SIPは,一言でいうなら,「IP電話やテレビ会議といったアプリケーションが相手と通信を始める準備を整えるプロトコル」である。
セッション確立に欠かせない
SIPの目的は,IP電話やテレビ会議を実現するために,IPネットワーク上で相手を呼び出して,音声や動画をやりとりする通り道(セッション)を作ることだ(図1-1)。ただし,音声データや動画データを転送するのはSIPの仕事ではない。転送にはRTPやUDPといった別のプロトコルを使う。
SIPは,相手を呼び出すと同時に,どのようなフォーマットのデータをどのポート番号を使ってやりとりするかを双方で取り決める。この事前の取り決めこそがセッションの本質だ。「セッションが確立している」とは,通信するアプリケーション同士でやりとりの約束が結ばれて,データが転送できるようになっている状態を指す。SIPがセッションを確立したあと,アプリケーションはその取り決めに従って音声や動画を実際に転送する。
もし,常に決まった相手と通信するだけなら,セッションを確立するのにSIPを使う必要はない。何らかの方法であらかじめ通信条件を決めて,お互いに設定しておけばよい。だが,IP電話やテレビ会議のように必要に応じて相手を変えるアプリケーションではそうはいかない。
SIPは,相手をそのつど選んで通信するアプリケーションで,相手を呼び出してセッションを確立するときに活躍する。標準化されたプロトコルなので,異なるメーカーの製品同士でもSIPを使って相手を呼び出せるようになっている。
呼び出して通信できる状態にする
パソコン上で動くテレビ会議を例にSIPの仕事を見てみよう。
テレビ会議ソフトは,ユーザーの指示によって,通信相手を呼び出す。まずこのときにSIPは,相手を探し出して接続を要求する(図1-2の(1),(2))。
SIPは,いつ呼び出されてもいいように通信相手からの要求を待ち受けている。接続の要求を受け取ると,着信音を鳴らしたりしてユーザーにそれを知らせる(同(3))。
セッションを確立するために必要なフォーマットやポート番号などの情報は,接続作業と並行して呼び出し側と着信側双方のSIPの間で交換される(同(4))。このように,接続と同時にセッションを確立することで,ユーザーが応答したらすぐに通話できるようになるわけだ。
SIPの仕事はここまででいったん終わる。互いに通信できる状態になったあとは,双方のテレビ会議ソフト同士で音声と動画のデータをやりとりする。
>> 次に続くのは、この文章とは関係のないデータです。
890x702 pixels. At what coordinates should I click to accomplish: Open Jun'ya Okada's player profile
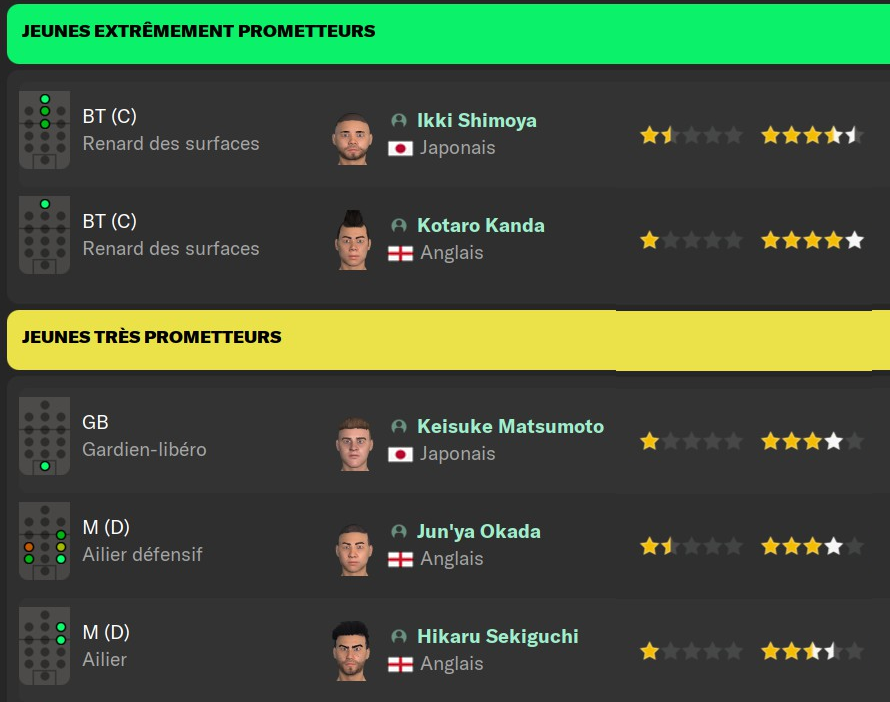pos(478,531)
通信を終了するときは再びSIPの出番だ。SIPは,いったん確立したセッションをきちんと切断する。このようにSIPは,IP電話やテレビ会議の通信前後の処理を担当する。
複数のセッションを同時に作る
IP電話やテレビ会議といったアプリケーションは,SIPを使ってRTPやUDPのセッション(メディア・ストリーム)を同時に複数作る。メディア・ストリームは動画や音声といったデータの種類ごとに別々に作らなければならないうえ,双方向であればそれぞれの向きごとに別のメディア・ストリームが必要になるからだ。
例えばビデオ会議なら,音声と動画を双方向で転送するので,合計四つのメディア・ストリームをまとめて作ることになる。
「SIPサーバー」の助けを借りる
SIPを処理するソフトウエアは,ビデオ会議といったアプリケーションと一体化していることが多い。ただし,論理的にはSIPを処理するソフトとそれ以外の部分を分け,SIPの仕事だけに注目するとSIPを理解しやすい。SIPの標準規格も,アプリケーションからSIPを処理する部分を切り出す形で決められている。
SIPの標準規格では,アプリケーションと連携してSIPを処理するソフトを「SIPユーザー・エージェント」(SIP UA)と呼ぶ。SIP UAは発信側と着信側が場合によってクライアントとサーバーの立場を変えながら通信する。このため厳密には「SIPクライアント」といわない。
ただし,実際にSIPを利用するときには,SIP UA間のやりとりを「SIPサーバー」に中継させることが多い。このSIPサーバーに対応させて,SIP UAをSIPクライアントと呼ぶこともある。SIPサーバーについてはLesson3で詳しく紹介する。